Paying tribute to Charlie Kirk, the rightwing activist who conducted debates on US college campuses and who was murdered last month, Farage said: “All I want education to do is teach critical thinking – to teach people there are two points of view and you make up your own mind as opposed to what’s happening now and, in too many cases, saying one is virtuous and one is evil. It’s a massive job in both Britain and America.”

Reform has previously clashed with the NEU, the UK’s largest teaching union, after Kebede called the party “far right and racist” and dismissed Farage as “a poundshop Donald Trump”.

Farage has accused Kebede of being a “a self-declared Marxist … someone who is absolutely determined that our children should be poisoned at school, their minds should be poisoned about everything to do with this country” and has argued the union is trying to indoctrinate teenagers against Reform.

Almost one million people work in schools in the UK, about half of whom are teachers with the others teaching assistants and support staff. The NEU has about 450,000 members.

National strikes over teacher pay and conditions in 2023 caused widespread disruption in schools and millions of days of lost learning for children.
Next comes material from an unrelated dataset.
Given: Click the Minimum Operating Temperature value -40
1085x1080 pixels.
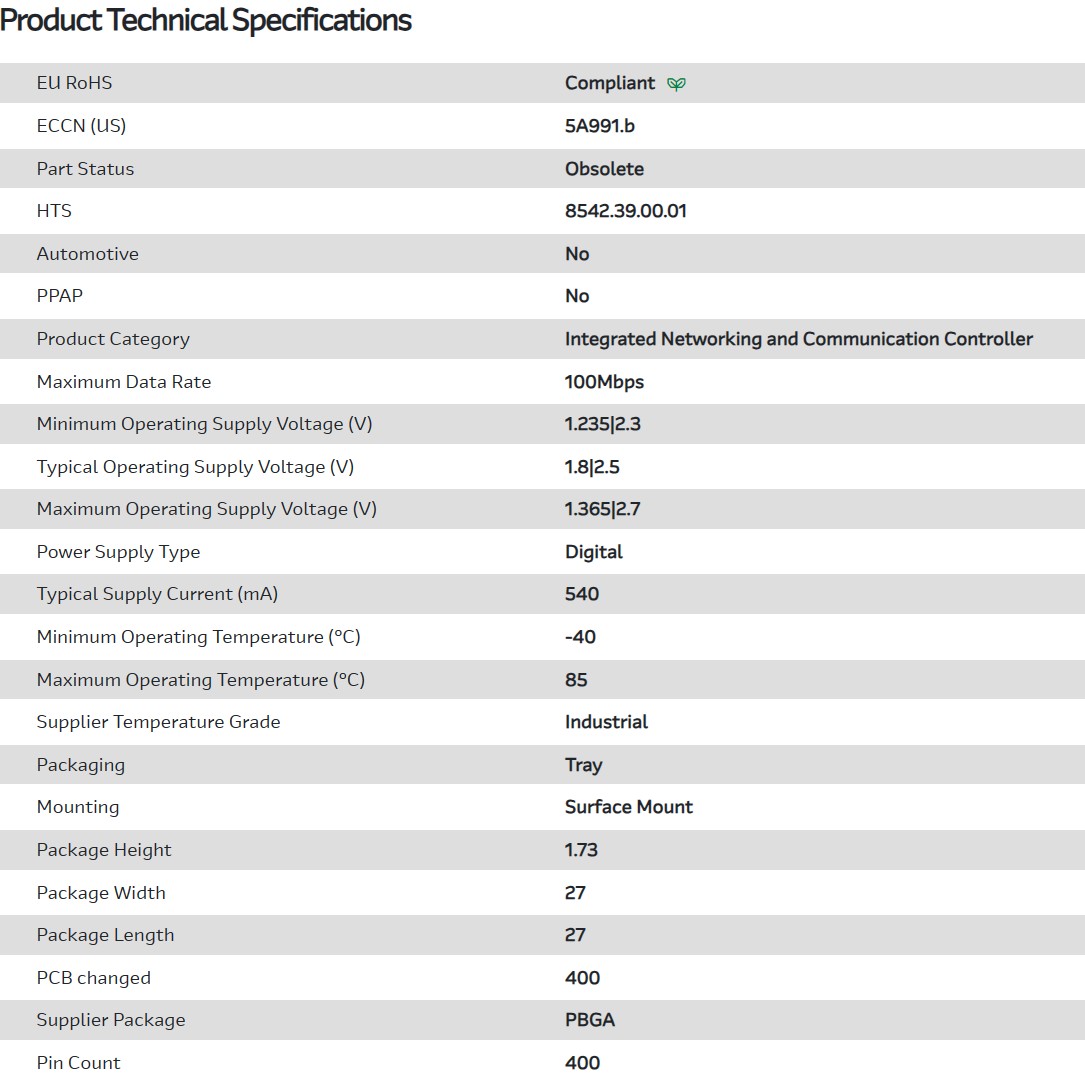Looking at the screenshot, I should 580,637.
At the US event, the Reform leader also pledged to help spread the online educational material of Hillsdale College in the UK. He said organisations like Hillsdale were “part of the fightback”, adding that: “I mean this. I will help Hillsdale in the United Kingdom garner hundreds of thousands, if not millions, of young people to your online courses. I make that commitment tonight to you here in this very hall and I’ll do that.”

Hillsdale, a small private Christian college, offers free courses. Its website says: “A scientific, literary, theological, political, and moral education is necessary for personal happiness and to perpetuate the blessings of civil and religious liberty. Hillsdale College furnishes these beautiful courses for free to all who wish to learn and to enjoy those blessings.”

Reform did not reply to a request for comment.